Autore: Redazione ImpresaCity
Le aziende che vogliono raccontare di essere sostenibili hanno un problema: come si fa ad affermarlo in maniera oggettiva? Non esiste uno standard internazionale riconosciuto che dia una “medaglia” di sostenibilità garantita. Magari è esagerato affermare che le aziende possono fare quello che vogliono quando si tratta di certificazioni di sostenibilità, ma è certamente vero che paletti e criteri precisi sono ancora in via di definizione. E farebbero bene a tutti: alle aziende virtuose perché riconoscerebbero i loro sforzi, ai consumatori e agli investitori perché chiarirebbero chi premiare e chi no.
In realtà uno standard del genere esiste e viene dal lavoro di una realtà italiana: la Scuola Etica di Alta Formazione e Perfezionamento Leonardo, la quale ha elaborato e pubblicato lo schema di certificazione SRG88088:20 – Social Responsibility and Governance. Questo traduce in requisiti puntuali lo spirito della concezione moderna della sostenibilità aziendale, allineata agli SDG delle Nazioni Unite, e serve per certificare il sistema di gestione per la Sostenibilità SRG-ESG che una singola azienda si è data.
Va sottolineato subito un punto importante nella visione che porta avanti la Scuola Etica Leonardo e che caratterizza il suo standard: la sostenibilità è una questione prima di tutto di gestione e quindi, direttamente, di governance aziendale. “La governance è strettamente collegata a qualsiasi attività positiva di una impresa”, racconta Mauro Pallini, Presidente della Scuola Etica: “L’azienda deve voler esplicitamente mettere in campo queste attività e le decisioni di una impresa sono prese dal suo ‘governo’, non certo da una entità astratta”.
Lo schema di certificazione nasce da un lavoro che ha richiesto anni, perché il tema della sostenibilità è talmente trasversale e aperto che è necessario prima di tutto mettervi ordine. Il lavoro è partito dalla classica analisi PESTLE degli ambiti di riferimento aziendali - la sigla indica appunto gli ambiti chiave: politico, economico, sociale, tecnologico, legale e ambientale (da environment) – per recepirvi anche i 17 SDG delle Nazioni Unite e gli elementi principali dei nuovi standard di rendicontazione finanziaria.
Il risultato è uno schema di certificazione completo che, all’inizio di quest’anno, è stato recepito da Accredia, l’Ente Unico di accreditamento designato dal governo italiano. In pratica, l’unico organismo in Italia che può ufficialmente garantire l’indipendenza e l’imparzialità degli organismi di certificazione, ispezione e verifica.
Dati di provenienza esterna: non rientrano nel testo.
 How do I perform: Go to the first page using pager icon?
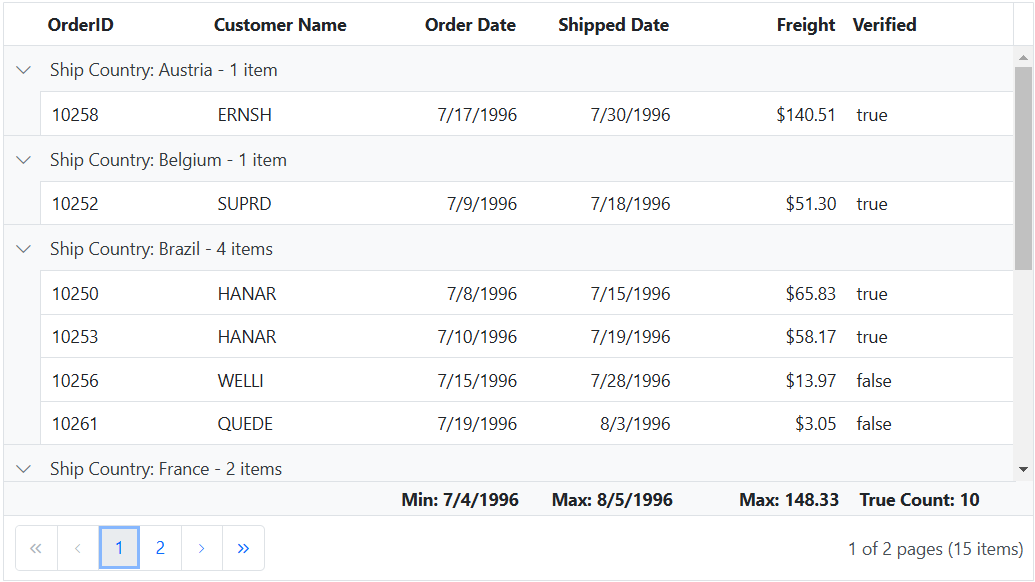(x=36, y=548)
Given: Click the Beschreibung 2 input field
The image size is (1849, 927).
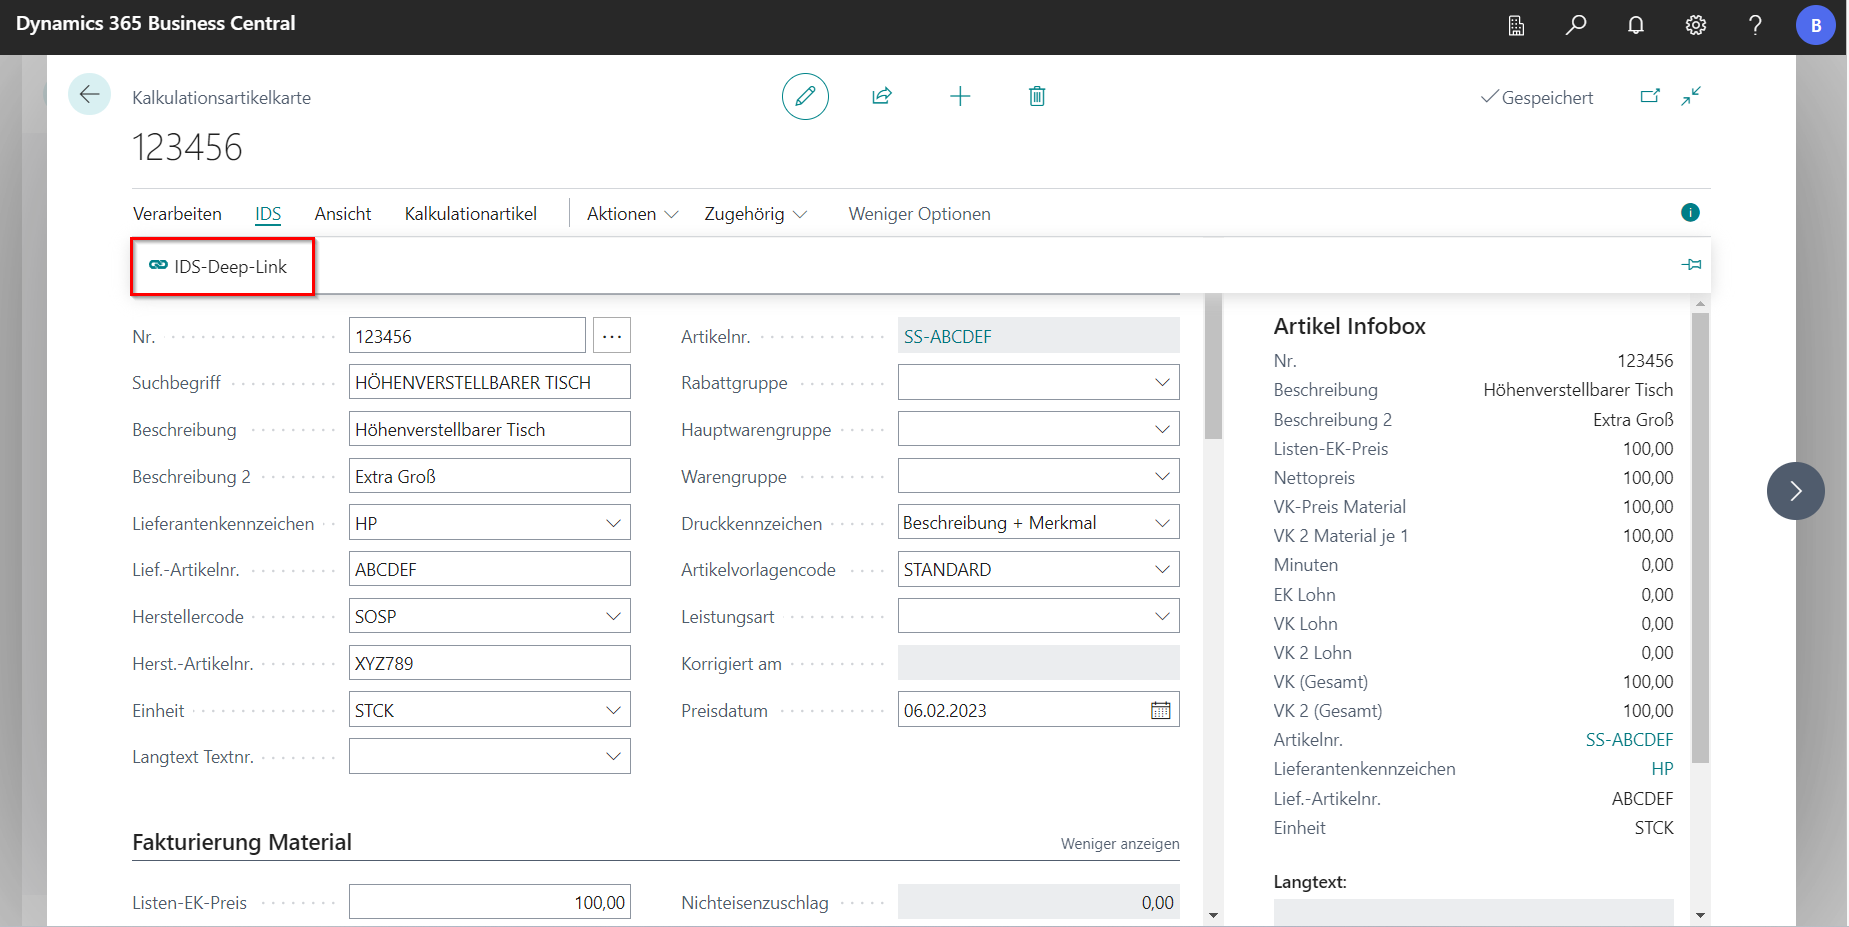Looking at the screenshot, I should pyautogui.click(x=489, y=476).
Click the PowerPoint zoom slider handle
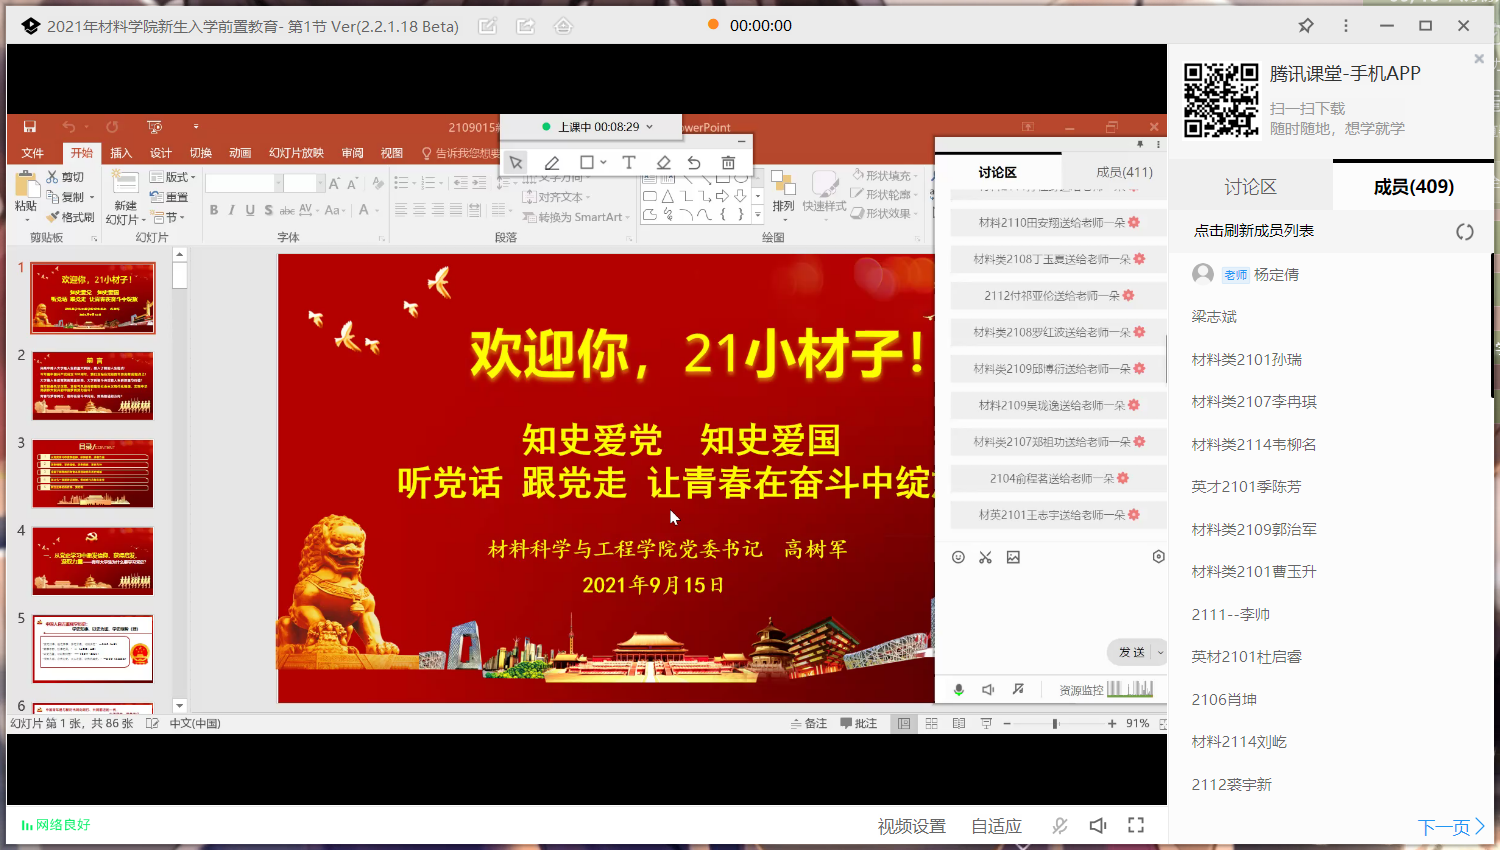Image resolution: width=1500 pixels, height=850 pixels. 1055,723
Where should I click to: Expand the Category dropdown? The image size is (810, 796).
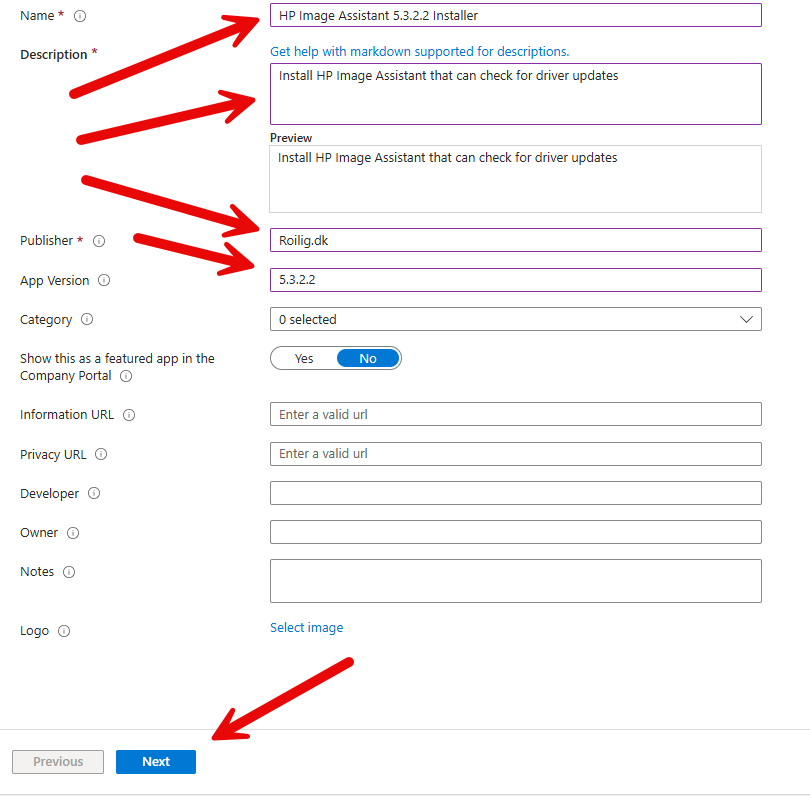(515, 319)
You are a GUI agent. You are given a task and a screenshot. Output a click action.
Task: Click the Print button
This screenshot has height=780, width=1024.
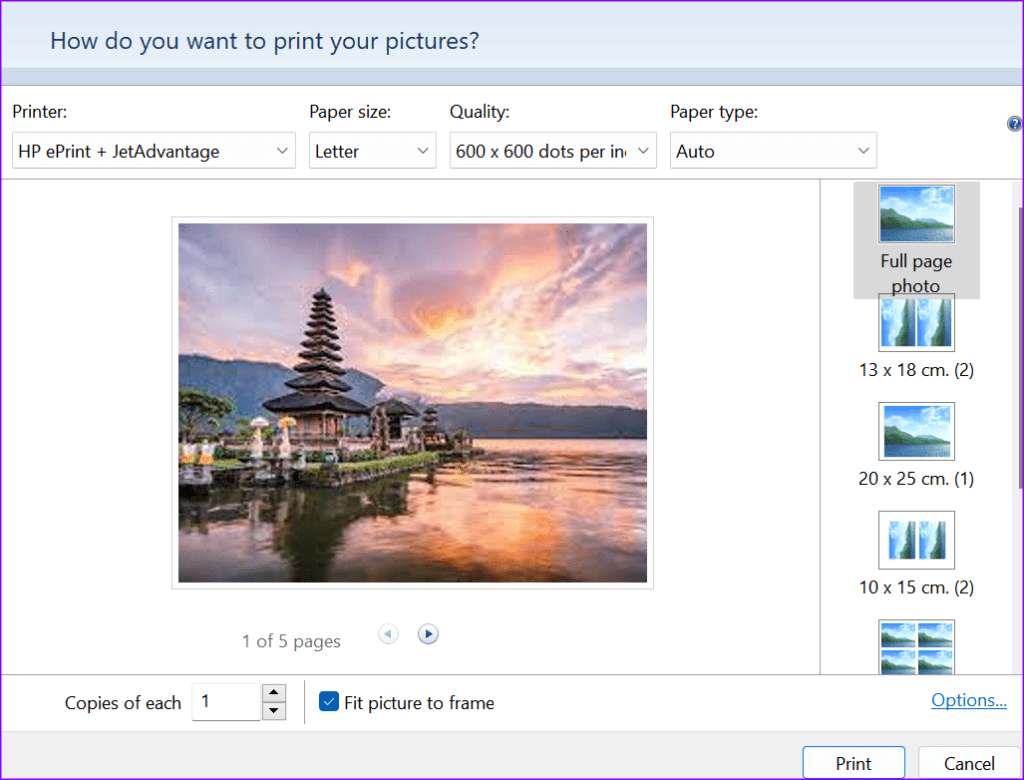(x=853, y=762)
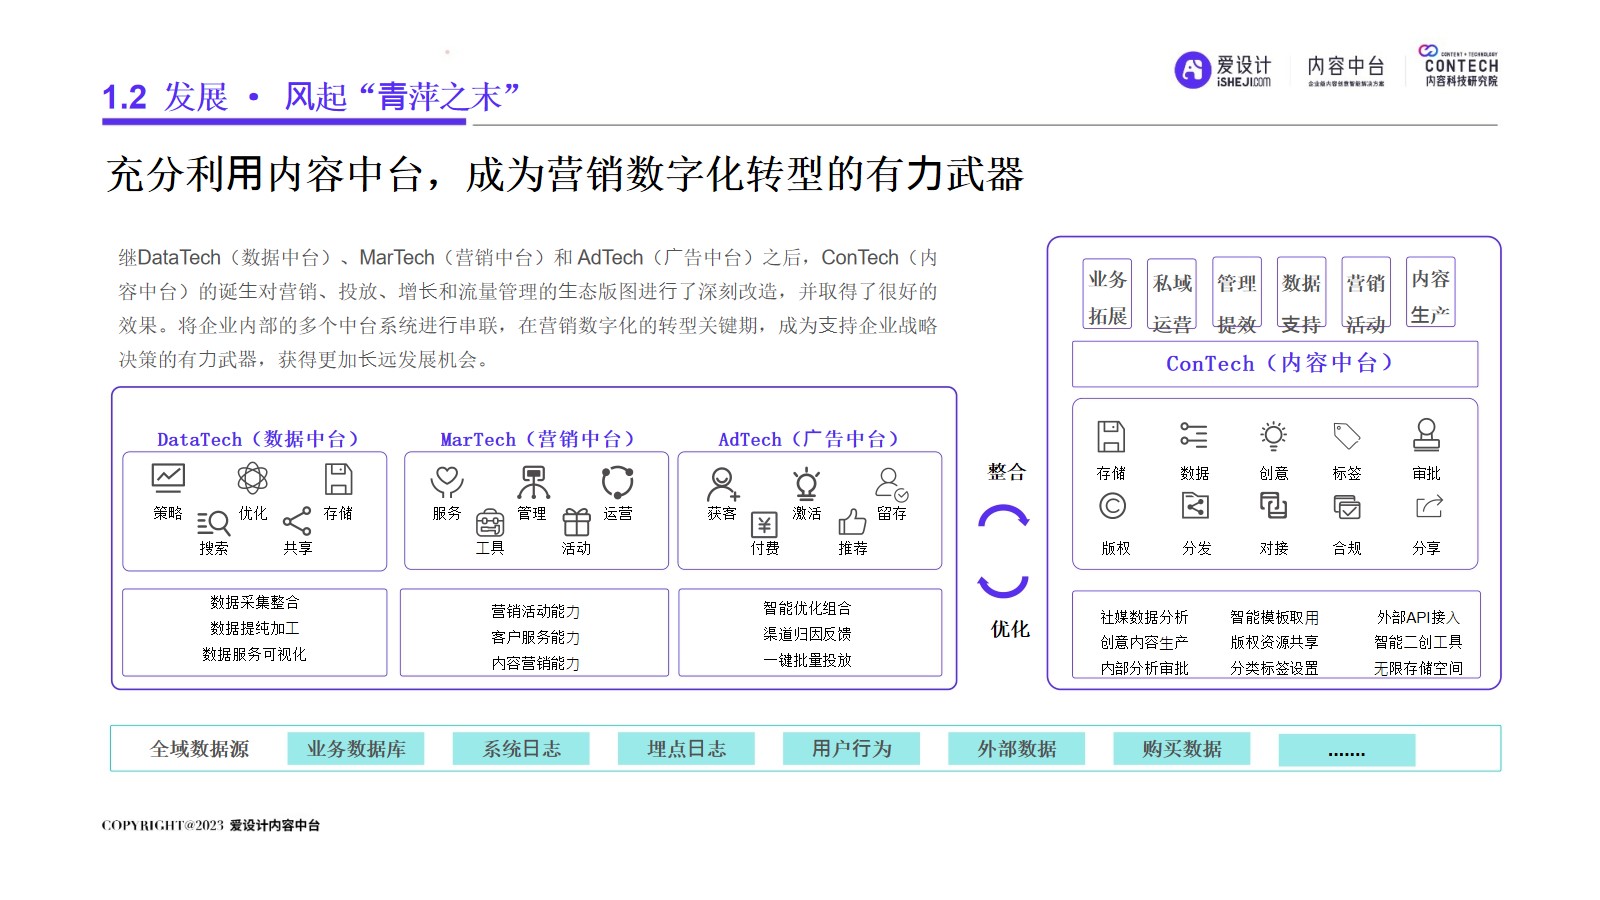
Task: Click the 版权 copyright icon
Action: 1112,507
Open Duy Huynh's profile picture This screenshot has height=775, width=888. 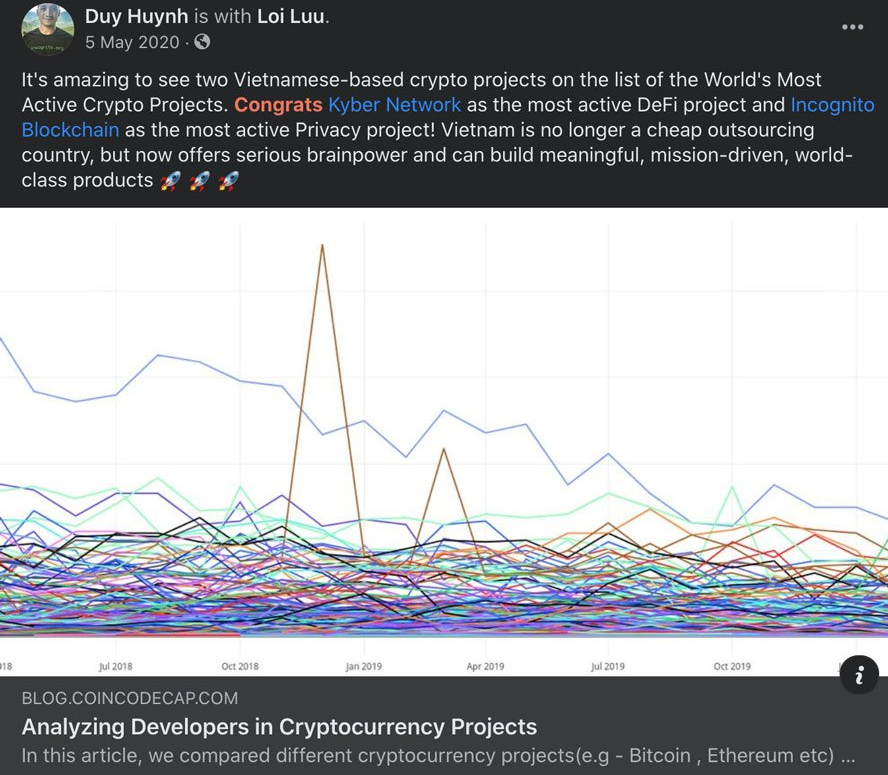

Lo schema di certificazione sviluppato dalla Scuola Etica non viene infatti applicato dalla Scuola stessa, che non è un ente certificatore. “La scuola – spiega Pallini - esegue un audit di verifica per un determinato organismo di certificazione e rilascia una qualifica provvisoria. Poi l'organismo chiede l’accreditamento vero e proprio ad Accredia e, dopo, può certificare la sostenibilità delle imprese. Per le aziende, invece, proponiamo un audit di accompagnamento per avviare il percorso di certificazione”.
C'è una evoluzione generale di come le aziende vengono considerate e di come considerano sé stesse in relazione alla sostenibilità, una evoluzione che richiede nuovi strumenti, tra cui appunto solide certificazioni. “Oggi i rating di sostenibilità vengono, nella stragrande maggioranza dei casi, da una autovalutazione dell'impresa che dà poche garanzie”, sottolinea Pallini: “Invece, una certificazione di sostenibilità aziendale è in ultima analisi la certificazione della capacità di una impresa di garantire nel tempo la continuità del suo business”.
Il lavoro da fare comunque non manca: “La maggior parte delle aziende – ricorda Pallini - non sa che esiste una certificazione ufficiale legata alla sostenibilità. Gli organismi certificatori italiani si stanno accreditando, c’è un deciso interesse delle associazioni di settore… Certo poi il messaggio deve arrivare alle aziende”. Per le quali, in fondo, il rischio di un “esame” di sostenibilità è nullo e i benefici potenziali sono molti. Una impresa può chiedere la certificazione in qualsiasi momento, non solo quando si ritiene già del tutto sostenibile: comunque ottiene indicazioni preziose su come e dove operare per migliorare ulteriormente.